Some remarks on the orographical disposition of the moon must conclude the description of its continents, chains of mountains, isolated mountains, amphitheatres, and watercourses. The moon is like an immense Switzerland--a continual Norway, where Plutonic influence has done everything. This surface, so profoundly rugged, is the result of the successive contractions of the crust while the orb was being formed. The lunar disc is propitious for the study of great geological phenomena. According to the remarks of some astronomers, its surface, although more ancient than the surface of the earth, has remained newer. There there is no water to deteriorate the primitive relief, the continuous action of which produces a sort of general levelling. No air, the decomposing influence of which modifies orographical profiles. There Pluto's work, unaltered by Neptune's, is in all its native purity. It is the earth as she was before tides and currents covered her with layers of soil.

After having wandered over these vast continents the eye is attracted by still vaster seas. Not only does their formation, situation, and aspect recall the terrestrial oceans, but, as upon earth, these seas occupy the largest part of the globe. And yet these are not liquid tracts, but plains, the nature of which the travellers hoped soon to determine.

Astronomers, it must be owned, have decorated these pretended seas with at least odd names which science has respected at present. Michel Ardan was right when he compared this map to a "map of tenderness," drawn up by Scudery or Cyrano de Bergerac.

"Only," added he, "it is no longer the map of sentiment like that of the 18th century; it is the map of life, clearly divided into two parts, the one feminine, the other masculine. To the women, the right hemisphere; to the men, the left!"

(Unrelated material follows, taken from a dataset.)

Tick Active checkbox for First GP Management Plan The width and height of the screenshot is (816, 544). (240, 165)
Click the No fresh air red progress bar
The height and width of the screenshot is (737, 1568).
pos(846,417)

When he spoke thus Michel made his prosaic companions shrug their shoulders. Barbicane and Nicholl looked at the lunar map from another point of view to that of their imaginative friend. However, their imaginative friend had some reason on his side. Judge if he had not.

In the left hemisphere stretches the "Sea of Clouds," where human reason is so often drowned. Not far off appears the "Sea of Rains," fed by all the worries of existence. Near lies the "Sea of Tempests," where man struggles incessantly against his too-often victorious passions. Then, exhausted by deceptions, treasons, infidelities, and all the procession of terrestrial miseries, what does he find at the end of his career? The vast "Sea of Humours," scarcely softened by some drops from the waters of the "Gulf of Dew!" Clouds, rain, tempests, humours, does the life of man contain aught but these? and is it not summed up in these four words?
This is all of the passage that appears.